First, Opendoor's algorithms failed to understand how people behave when it comes to real estate. In a business where negotiations are expected and, at least, one party is deeply invested, the fact that they accept your first offer regularly should be treated with a healthy dose of skepticism. Real estate transactions often involve emotional considerations and may be challenging to quantify accurately through algorithms, potentially limiting their effectiveness.
Second, they relied on historical data and did not receive appropriate input from current experience, failing to capture sudden market shifts or unique circumstances that deviate from historical patterns. Zillow's decision should've been the canary on the coal mine for Opendoor.
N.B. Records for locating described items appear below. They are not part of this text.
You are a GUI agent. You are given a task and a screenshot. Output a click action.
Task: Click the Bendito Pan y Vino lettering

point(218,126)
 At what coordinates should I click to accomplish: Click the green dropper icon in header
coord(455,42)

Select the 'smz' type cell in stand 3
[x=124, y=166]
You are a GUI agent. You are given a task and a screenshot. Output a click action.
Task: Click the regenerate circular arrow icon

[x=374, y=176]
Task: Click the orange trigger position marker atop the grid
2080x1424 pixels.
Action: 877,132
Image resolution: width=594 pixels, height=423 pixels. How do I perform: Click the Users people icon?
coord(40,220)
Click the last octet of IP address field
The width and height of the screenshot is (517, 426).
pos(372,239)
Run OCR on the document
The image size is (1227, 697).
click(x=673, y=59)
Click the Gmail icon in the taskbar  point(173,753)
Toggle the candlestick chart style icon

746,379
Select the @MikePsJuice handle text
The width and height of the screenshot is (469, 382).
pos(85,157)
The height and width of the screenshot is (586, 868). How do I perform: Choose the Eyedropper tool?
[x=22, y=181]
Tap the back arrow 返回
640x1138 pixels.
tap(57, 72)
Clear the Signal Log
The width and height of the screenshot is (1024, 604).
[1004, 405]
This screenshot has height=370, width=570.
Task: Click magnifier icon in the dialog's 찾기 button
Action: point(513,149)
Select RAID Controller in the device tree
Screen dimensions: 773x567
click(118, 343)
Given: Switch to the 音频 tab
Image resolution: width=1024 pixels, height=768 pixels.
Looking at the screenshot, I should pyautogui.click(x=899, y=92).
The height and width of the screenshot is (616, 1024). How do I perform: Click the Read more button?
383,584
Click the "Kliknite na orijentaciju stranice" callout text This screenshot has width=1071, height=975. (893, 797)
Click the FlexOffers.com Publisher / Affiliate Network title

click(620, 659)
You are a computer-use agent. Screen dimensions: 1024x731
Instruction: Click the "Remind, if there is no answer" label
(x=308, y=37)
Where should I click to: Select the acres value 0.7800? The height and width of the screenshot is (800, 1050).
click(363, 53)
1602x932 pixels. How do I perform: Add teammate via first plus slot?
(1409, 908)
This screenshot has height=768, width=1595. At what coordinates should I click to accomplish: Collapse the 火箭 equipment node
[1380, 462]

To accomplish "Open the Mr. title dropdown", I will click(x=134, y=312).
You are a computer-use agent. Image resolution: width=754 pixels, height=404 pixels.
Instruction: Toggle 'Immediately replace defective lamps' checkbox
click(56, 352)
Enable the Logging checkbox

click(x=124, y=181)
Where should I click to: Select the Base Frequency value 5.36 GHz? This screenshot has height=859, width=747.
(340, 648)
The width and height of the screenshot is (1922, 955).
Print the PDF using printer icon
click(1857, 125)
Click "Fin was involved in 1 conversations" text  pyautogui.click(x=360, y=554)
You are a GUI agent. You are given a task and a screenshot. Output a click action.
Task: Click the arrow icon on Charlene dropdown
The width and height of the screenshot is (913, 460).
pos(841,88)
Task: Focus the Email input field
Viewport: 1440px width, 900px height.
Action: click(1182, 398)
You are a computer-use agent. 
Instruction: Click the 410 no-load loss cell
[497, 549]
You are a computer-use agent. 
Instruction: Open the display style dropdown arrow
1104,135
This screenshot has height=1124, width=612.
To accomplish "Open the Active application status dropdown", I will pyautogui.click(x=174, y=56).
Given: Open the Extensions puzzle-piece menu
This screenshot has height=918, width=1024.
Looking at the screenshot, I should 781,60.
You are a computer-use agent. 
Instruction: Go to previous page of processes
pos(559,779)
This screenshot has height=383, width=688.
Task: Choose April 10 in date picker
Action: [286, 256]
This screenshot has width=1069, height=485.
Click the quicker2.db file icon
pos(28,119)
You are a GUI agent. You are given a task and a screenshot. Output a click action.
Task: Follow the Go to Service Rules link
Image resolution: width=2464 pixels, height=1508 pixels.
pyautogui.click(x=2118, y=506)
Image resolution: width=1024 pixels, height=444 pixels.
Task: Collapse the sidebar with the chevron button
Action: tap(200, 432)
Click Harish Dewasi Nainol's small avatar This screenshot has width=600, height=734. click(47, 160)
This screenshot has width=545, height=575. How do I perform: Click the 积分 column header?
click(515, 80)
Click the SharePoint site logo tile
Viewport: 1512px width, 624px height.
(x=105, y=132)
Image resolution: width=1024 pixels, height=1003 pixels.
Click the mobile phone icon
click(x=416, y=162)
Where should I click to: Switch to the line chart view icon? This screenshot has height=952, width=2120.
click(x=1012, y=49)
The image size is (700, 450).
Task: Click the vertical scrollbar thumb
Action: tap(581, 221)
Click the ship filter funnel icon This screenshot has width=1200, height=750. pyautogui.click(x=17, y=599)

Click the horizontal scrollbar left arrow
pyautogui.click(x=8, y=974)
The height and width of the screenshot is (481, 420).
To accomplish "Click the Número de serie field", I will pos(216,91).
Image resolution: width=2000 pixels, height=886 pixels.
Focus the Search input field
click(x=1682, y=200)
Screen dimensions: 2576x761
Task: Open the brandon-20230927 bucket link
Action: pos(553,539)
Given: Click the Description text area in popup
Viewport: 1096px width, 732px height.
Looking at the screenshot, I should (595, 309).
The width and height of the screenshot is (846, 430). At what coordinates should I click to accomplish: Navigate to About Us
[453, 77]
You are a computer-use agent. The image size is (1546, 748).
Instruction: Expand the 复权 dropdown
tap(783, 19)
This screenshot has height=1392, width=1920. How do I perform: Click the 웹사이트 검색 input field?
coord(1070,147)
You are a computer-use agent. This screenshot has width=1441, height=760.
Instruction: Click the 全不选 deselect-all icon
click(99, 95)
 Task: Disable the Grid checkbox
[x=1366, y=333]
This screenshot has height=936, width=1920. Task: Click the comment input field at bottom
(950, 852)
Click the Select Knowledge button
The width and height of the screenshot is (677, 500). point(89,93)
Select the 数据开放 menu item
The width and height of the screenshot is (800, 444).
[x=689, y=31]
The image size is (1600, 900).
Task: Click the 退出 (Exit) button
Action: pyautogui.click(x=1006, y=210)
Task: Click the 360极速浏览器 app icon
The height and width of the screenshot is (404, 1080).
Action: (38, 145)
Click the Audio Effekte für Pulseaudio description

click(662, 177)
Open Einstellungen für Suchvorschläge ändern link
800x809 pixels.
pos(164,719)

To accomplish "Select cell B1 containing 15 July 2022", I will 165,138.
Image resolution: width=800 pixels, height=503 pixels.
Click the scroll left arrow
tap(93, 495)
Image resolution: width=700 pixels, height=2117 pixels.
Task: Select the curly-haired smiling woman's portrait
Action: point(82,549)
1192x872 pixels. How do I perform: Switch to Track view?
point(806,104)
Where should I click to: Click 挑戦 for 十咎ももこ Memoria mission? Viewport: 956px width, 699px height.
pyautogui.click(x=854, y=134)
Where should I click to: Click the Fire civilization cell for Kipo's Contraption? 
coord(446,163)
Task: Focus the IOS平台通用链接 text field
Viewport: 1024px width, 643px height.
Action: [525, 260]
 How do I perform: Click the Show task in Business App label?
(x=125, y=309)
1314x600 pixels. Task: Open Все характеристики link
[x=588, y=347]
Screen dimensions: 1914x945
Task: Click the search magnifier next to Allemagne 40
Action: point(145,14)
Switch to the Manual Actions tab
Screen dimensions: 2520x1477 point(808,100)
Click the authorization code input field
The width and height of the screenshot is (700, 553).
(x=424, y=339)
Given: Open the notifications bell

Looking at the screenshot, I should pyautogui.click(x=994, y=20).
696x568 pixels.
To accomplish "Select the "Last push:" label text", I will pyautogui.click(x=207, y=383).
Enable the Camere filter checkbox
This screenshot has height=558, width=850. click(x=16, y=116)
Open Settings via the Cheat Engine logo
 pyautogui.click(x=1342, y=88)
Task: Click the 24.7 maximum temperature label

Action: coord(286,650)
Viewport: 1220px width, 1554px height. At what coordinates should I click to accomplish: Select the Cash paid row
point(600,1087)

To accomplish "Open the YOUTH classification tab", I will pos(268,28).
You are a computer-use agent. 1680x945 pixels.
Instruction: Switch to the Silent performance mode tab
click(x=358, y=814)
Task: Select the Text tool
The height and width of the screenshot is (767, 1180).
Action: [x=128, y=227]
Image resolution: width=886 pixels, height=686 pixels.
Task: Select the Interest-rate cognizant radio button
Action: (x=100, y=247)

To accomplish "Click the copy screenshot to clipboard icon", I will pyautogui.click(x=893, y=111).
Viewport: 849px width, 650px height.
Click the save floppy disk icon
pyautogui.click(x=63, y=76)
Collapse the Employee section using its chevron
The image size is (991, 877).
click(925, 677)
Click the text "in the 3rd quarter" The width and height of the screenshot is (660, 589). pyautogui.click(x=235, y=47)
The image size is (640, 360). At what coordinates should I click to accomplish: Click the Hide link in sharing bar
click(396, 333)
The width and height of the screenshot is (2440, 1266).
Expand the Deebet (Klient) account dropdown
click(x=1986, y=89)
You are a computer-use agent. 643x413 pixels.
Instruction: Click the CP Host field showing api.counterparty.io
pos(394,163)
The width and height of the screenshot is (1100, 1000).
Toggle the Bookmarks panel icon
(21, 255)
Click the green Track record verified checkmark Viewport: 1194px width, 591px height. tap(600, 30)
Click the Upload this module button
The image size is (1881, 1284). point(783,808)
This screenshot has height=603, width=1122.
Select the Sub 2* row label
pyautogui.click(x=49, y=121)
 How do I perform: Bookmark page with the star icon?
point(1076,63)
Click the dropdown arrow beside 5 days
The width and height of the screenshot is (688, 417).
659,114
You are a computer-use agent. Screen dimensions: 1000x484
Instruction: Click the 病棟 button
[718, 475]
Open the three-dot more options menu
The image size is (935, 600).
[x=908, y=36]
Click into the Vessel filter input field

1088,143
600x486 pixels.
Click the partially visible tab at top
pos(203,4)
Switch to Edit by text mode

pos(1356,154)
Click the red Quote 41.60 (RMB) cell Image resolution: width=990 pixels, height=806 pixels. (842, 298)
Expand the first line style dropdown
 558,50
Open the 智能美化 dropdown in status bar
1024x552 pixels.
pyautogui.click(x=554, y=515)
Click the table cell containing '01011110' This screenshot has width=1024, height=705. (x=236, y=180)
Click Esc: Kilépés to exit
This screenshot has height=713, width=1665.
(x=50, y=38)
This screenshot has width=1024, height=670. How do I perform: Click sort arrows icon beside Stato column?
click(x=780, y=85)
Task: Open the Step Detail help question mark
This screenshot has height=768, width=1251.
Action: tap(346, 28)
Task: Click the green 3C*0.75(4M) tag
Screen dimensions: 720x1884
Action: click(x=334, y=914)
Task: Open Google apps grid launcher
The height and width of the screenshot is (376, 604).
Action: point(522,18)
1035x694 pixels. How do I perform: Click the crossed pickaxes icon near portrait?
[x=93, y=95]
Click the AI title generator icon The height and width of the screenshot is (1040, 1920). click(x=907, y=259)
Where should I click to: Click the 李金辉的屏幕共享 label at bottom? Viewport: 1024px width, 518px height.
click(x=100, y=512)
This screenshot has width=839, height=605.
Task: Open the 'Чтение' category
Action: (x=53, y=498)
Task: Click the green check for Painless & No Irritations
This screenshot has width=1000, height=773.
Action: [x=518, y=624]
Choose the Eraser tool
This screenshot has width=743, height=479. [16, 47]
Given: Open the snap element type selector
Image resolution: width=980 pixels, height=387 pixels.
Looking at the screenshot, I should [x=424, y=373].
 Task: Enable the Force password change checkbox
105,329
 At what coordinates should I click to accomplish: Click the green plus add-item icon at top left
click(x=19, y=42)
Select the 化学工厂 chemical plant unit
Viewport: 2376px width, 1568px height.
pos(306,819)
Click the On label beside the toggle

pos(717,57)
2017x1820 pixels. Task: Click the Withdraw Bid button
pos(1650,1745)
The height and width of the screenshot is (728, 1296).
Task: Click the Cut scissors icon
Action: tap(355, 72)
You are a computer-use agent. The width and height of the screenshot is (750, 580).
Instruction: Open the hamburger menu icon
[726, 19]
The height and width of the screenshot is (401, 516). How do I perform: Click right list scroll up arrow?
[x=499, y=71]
And finally, they failed to address magnitude. A $100,000 house could be considered a rounding error for a $1.6 billion company like Opendoor, but when you operate at scale, this will become a problem faster and in a more impactful way, as mistakes in real estate are easily five-figure mistakes per transaction.
From an all-time high stock price of $34.59 in February 2021 to an adjusted price target of $2.70 in October 2023, Opendoor's experience is a cautionary tale on how constant business oversight over algorithms is essential to avoid the pitfalls of growth, and how magnitude differentiates proptech from other startups.